More bad news for weary European bureaucrats: The last best hope of the faltering Eurozone, Germany’s mighty manufacturing engine, appears to be hitting a slump. Reuters:
Activity in Germany’s manufacturing and service sectors declined for a sixth straight month in October as order books thinned, indicating Europe’s largest economy had clearly stagnated in the second half of 2012.A separate poll of 45 economists by the Munich-based Ifo think-tank added to the gloom by revealing that business sentiment in October fell below even the weakest of forecasts.
When Germany’s engine sputters, all of Europe suffers, especially those countries hoping for a bailout.

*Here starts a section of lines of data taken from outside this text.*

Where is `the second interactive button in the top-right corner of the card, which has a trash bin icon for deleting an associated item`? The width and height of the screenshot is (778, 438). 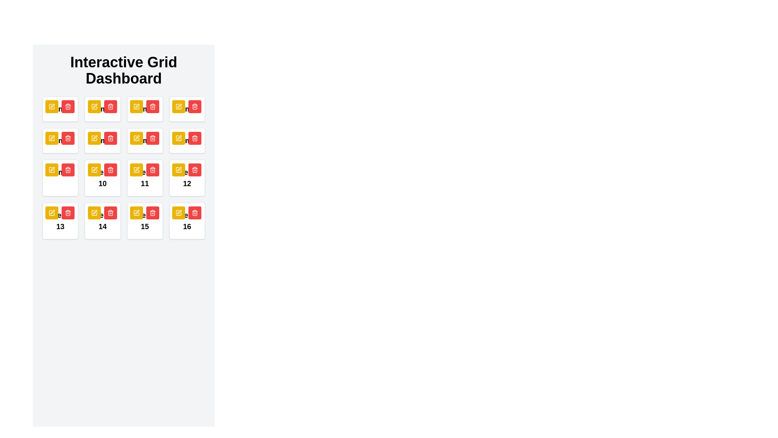
the second interactive button in the top-right corner of the card, which has a trash bin icon for deleting an associated item is located at coordinates (110, 137). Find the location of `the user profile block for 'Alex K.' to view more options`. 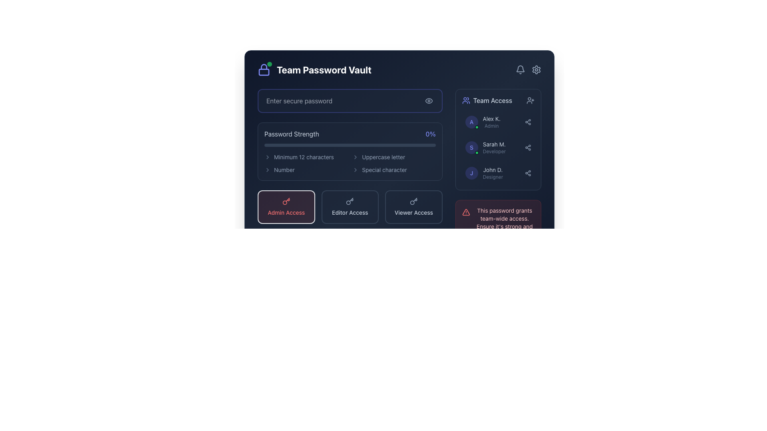

the user profile block for 'Alex K.' to view more options is located at coordinates (498, 122). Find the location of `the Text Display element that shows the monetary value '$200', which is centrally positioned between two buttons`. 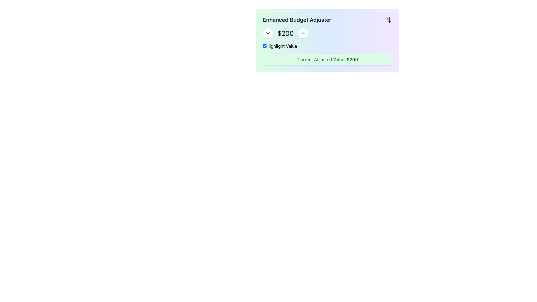

the Text Display element that shows the monetary value '$200', which is centrally positioned between two buttons is located at coordinates (285, 33).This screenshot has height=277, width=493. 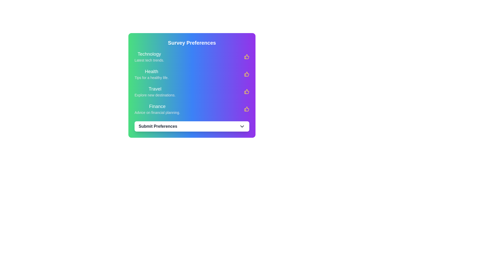 I want to click on the second thumbs-up icon in the vertical list within the 'Survey Preferences' card that corresponds to the 'Health' section, so click(x=243, y=74).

The only good news is that China, which receives around 65 billion euro in German exports yearly, is showing some signs of recovery, which could give Germany a boost as well. The Financial Times reports:
A slew of economic data released over the past two weeks – from a 10 per cent rise in exports to a big jump in money supply – suggests that the economy could stage a moderate recovery in the coming months. China’s gross domestic product grew 7.4 per cent in the third quarter, the government said earlier this month.
Unfortunately for the world economy, Chinese economic statistics are not the most reliable. Furthermore, almost 60 percent of German exports go to a Europe that is decidedly not in the midst of a recovery. And if Germany goes down, the rest of Europe is likely to go with it.